January 10, 2014
Barnes & Noble “pleased” with holiday sales, which were terrible
by Alex Shephard
Barnes & Noble has had quite a week. On Tuesday, the embattled chocolatier shuttered its flagship location on 18th Street and Fifth Avenue. On Wednesday, the struggling public restroom named Michael P. Huseby CEO. And yesterday, America’s favorite car magazine showroom released its holiday sales figures. They weren’t pretty.
Publishers Weekly‘s Jim Milliot breaks down the damage:
Holiday sales for the nine-week period ended December 28 fell 6.6% at Barnes & Noble’s retail segment and tumbled 60.5% in its Nook division. The sales decline in the retail division, which consists of B&N’s trade stores plus BN.com, was attributed to a 5.5% drop in comparable store sales as well as store closures. What B&N terms “core” bookstore comps–which exclude sales of Nook products–dipped 0.2%. Total sales in the retail division were $1.1 billion in the holiday period with the juvenile, gift, and toys & games categories the strongest performers.

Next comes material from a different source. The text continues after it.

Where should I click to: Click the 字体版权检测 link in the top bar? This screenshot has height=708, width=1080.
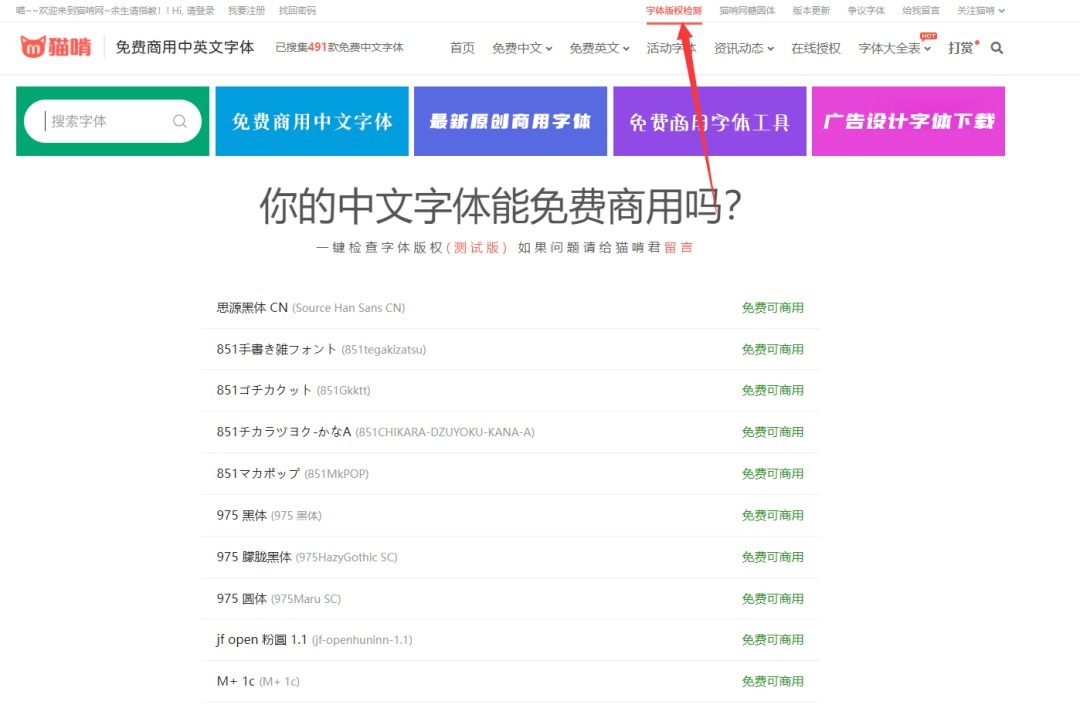click(x=674, y=11)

These trends—so-so retail sales coupled with catastrophic Nook losses—aren’t particularly surprising: it’s a patter that we’ve been seeing for some time. (See, for instance, this from last September or this from last January.) But at Barnes & Noble, which my colleague Dustin Kurtz described yesterday as “the publishing industry’s favorite slow-motion explosion,” more of the same does not bode well for the future.
Retail CEO Michael Klipper was optimistic, however, telling Publishers Weekly that:
- Books in general did “very well.”
- Barnes & Noble’s holiday advertising campaign (presumably these horrendous spots featuring Kenneth from 30 Rock at his “Aw shucks-iest”) pointed customers to B&N.
- “Flawless execution” from staff and management. “I couldn’t be happier with our execution,” in fact.
Husbey took twice as much soma, releasing a statement that said ““We are pleased with our holiday sales results.”
Of course, one wouldn’t exactly expect Klipper and Husbey to be reading from the Book of Revelation in statements about their disappointing holiday season. Coming as they do after a 10.9% drop in holiday sales last year, the figures paint a bleak, Bosch-ian picture of the retailer’s future. While the retail division is (comparably) robust, the strong showing made by “the juvenile, gift, and toys & games categories” suggests that the store will continue to deny the fact that it’s a bookstore by stocking more games and fewer books—especially fewer new books from smaller publishers. Despite the “flawless execution” from B&N’s 40,000 employees, workers will continue to be overworked and underpaid. (This is anecdotal, but every Barnes & Noble I visited in December was manned by a skeleton crew, with employees constantly being directed to assist other areas of the store via loudspeaker. It was like some sort of neoliberal version of whack-a-mole.)
As for the Nook? Let’s not even go there.
Alex Shephard is the director of digital media for Melville House, and a former bookseller.